Es ist so vorhersehbar, dass es fast schon langweilt: Läuft irgendwo gesellschaftlich etwas aus dem Ruder, findet sich mit Sicherheit ein Politiker, der sich mit der Idee zu Wort meldet, das Problem mit Internet-Sperren oder Netz-Verboten anzugehen. So zuletzt wieder in Großbritannien, wo Premierminister David Cameron die Überlegung ventilierte, Randalierern den Zugang zu sozialen Netzwerken zu blockieren: “Wenn Menschen soziale Netzwerke für Gewalt nutzen, müssen wir sie stoppen”, so der Premier vor dem Parlament. Man müsse überlegen, Krawallmacher aus sozialen Netzwerken wie Twitter und Facebook auszuschließen oder Dienste wie den Blackberry Messenger abzuschalten. Über dieses Smarthone-Chatsystem und die sozialen Netzwerke hatten sich britische Jugendliche zu Randale und Plünderungen verabredet.

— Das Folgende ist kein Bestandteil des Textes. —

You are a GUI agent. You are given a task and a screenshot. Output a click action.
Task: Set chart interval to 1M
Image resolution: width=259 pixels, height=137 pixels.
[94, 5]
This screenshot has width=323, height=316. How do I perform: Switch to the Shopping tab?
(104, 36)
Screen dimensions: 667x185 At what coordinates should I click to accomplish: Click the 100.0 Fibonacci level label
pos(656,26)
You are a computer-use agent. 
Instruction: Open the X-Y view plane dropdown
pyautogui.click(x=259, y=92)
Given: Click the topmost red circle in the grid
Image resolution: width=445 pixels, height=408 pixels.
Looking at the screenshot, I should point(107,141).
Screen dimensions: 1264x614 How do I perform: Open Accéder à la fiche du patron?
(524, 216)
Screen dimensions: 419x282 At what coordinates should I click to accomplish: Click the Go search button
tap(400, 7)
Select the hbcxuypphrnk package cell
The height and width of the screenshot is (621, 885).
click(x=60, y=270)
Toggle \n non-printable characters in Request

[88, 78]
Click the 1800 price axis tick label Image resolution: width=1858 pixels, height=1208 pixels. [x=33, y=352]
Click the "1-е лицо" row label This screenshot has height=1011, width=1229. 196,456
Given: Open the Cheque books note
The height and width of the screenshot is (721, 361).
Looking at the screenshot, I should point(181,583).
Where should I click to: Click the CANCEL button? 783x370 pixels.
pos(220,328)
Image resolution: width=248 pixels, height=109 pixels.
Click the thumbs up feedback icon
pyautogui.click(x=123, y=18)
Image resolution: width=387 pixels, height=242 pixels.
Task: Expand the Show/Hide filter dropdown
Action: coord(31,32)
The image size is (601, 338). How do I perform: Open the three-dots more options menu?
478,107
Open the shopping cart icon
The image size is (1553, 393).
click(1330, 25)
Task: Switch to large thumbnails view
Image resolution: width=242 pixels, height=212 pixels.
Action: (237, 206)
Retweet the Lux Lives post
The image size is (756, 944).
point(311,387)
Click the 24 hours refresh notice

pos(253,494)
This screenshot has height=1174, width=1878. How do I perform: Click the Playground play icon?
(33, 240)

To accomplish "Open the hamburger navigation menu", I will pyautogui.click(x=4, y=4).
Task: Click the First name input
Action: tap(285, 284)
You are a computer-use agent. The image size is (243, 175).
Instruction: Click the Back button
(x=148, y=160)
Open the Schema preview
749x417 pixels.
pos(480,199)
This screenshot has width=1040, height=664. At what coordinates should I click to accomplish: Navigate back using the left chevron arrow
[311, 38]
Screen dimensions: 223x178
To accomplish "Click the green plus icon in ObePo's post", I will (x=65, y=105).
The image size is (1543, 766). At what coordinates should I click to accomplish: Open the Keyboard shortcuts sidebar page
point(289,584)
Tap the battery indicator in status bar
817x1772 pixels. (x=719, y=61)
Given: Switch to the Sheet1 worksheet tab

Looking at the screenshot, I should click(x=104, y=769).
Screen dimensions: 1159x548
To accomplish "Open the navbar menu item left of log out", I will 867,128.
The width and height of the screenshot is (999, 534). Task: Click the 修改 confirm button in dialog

Bild zu: Abschaltreflexe aus der analogen Ära

Nun sind das immerhin schwerere Tatbestände als etwa das Organisieren von Facebook-Parties, das hier in Deutschland schon politische Verbotsreflexe provozierte. Aber das gleiche Reiz-Reaktionsschema wiederholt sich in immer wieder neuen Varianten: Irgendein unerwünschtes gesellschaftliches Phänomen tritt auf, und sofort meldet sich ein Politiker zu Wort, der das Problem an seiner vermeintlichen Netzwurzel anpacken möchte. Daraufhin melden sich die Netz-Evangelisten empört zu Wort, da hätte mal wieder jemand das Internet nicht verstanden. Im Falle Cameron ist es der unvermeidliche Jeff Jarvis, der die Frage stellt, was die britische Regierung denn dann noch von arabischen Tyrannen unterscheide, die versuchten, Twitter und Facebook abzuklemmen. Oder von China, wo Meinungsfreiheit wenig gilt. „Wenn Einzelne keine Redefreiheit haben, hat keiner Redefreiheit”, folgert Jarvis. Womit er im Prinzip auch recht hat – aber am eigentlichen Kernproblem, das hier verhandelt wird, vorbei argumentiert. Als ob es hier ausschließlich um Fragen der Meinungsfreiheit ginge. Die liefert in unserem Rechtssystem nämlich keinen Freibrief zur Verabredung zu Straftaten.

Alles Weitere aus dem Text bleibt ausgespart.